### Problem details
Take the data below and filter it for lines containing the word "Artikel"; show each line found.

### Source material
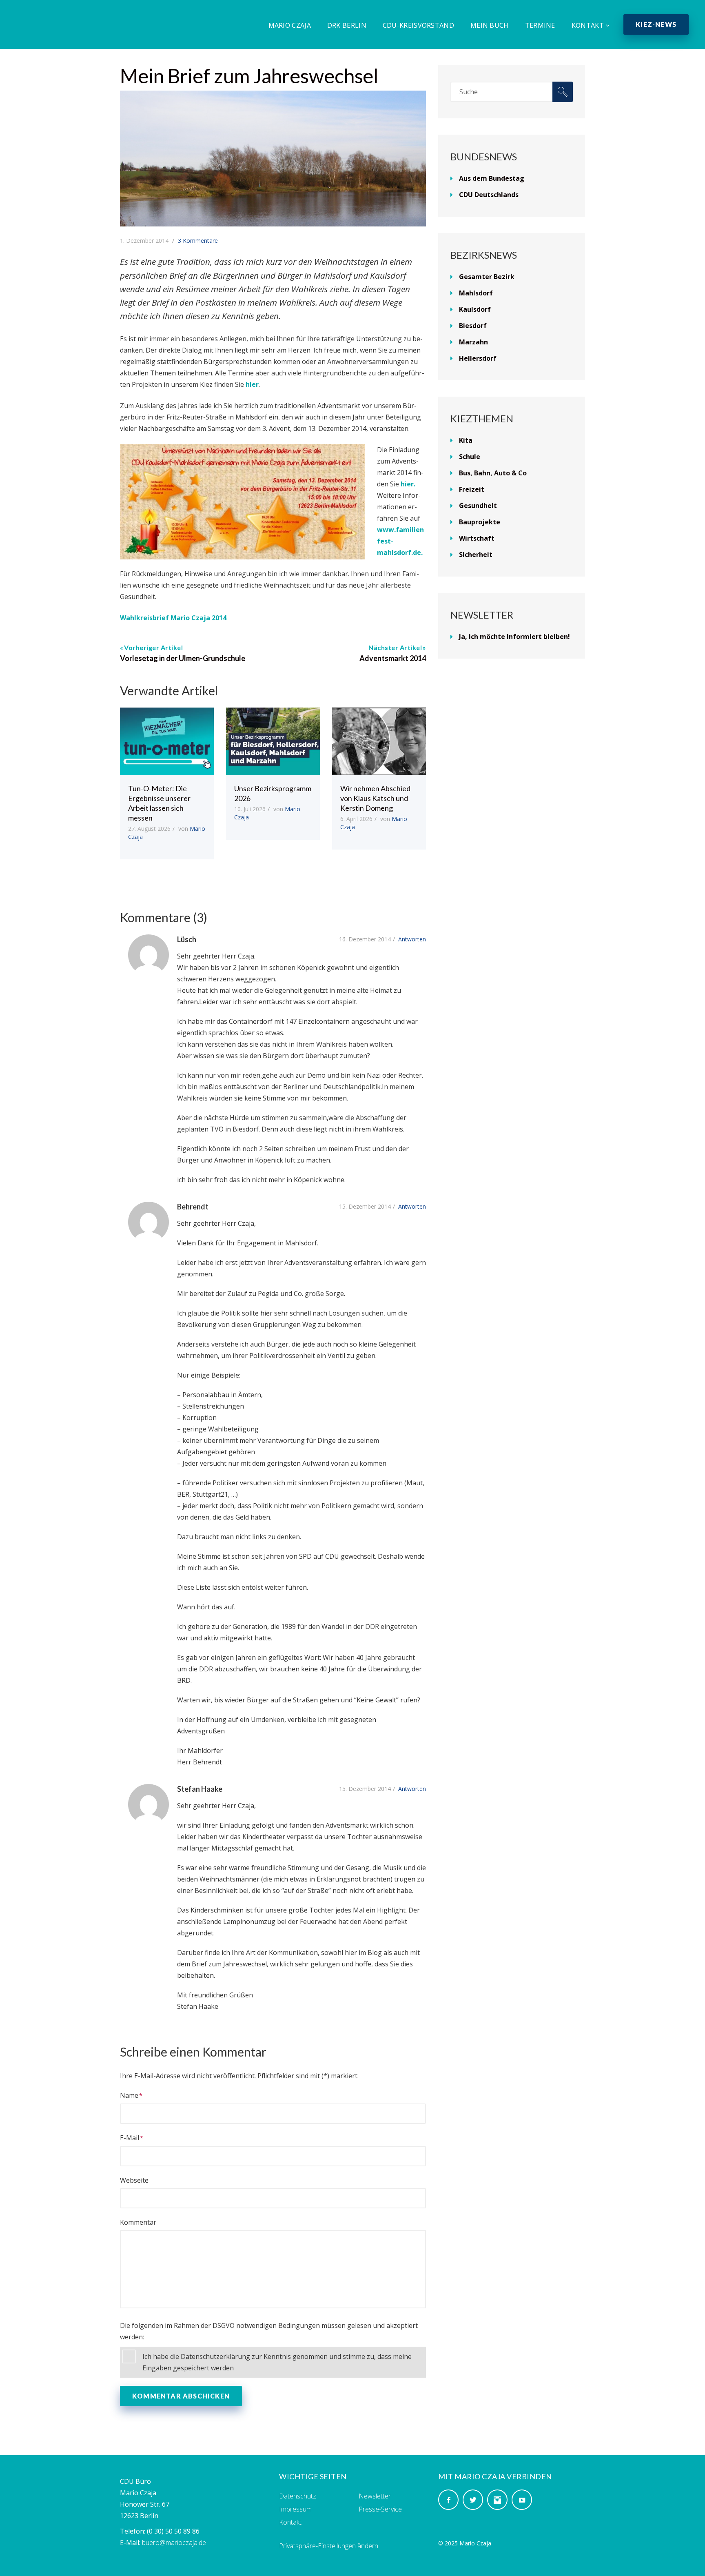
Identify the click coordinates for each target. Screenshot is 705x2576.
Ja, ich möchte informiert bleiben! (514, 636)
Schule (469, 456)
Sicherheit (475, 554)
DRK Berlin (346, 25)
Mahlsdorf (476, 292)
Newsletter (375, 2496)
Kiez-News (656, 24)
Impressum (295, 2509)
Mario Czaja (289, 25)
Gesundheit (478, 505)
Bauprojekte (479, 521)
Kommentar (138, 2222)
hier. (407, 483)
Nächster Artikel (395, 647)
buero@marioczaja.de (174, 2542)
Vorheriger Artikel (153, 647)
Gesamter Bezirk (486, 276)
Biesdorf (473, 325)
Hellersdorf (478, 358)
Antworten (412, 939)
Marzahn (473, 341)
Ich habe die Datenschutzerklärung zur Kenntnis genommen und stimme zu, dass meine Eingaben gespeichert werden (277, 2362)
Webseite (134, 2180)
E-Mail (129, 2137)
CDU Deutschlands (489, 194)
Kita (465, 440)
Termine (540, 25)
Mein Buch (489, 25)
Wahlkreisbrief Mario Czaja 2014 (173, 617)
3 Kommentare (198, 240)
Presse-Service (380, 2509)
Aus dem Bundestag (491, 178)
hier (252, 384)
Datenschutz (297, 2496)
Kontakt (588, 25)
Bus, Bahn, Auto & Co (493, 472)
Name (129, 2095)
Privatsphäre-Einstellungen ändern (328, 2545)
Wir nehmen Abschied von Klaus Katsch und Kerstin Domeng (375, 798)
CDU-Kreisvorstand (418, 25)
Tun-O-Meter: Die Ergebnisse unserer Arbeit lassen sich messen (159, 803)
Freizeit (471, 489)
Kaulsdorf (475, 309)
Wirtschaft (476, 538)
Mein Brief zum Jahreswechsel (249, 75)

### Output for this task
Nächster Artikel (395, 647)
Vorheriger Artikel (153, 647)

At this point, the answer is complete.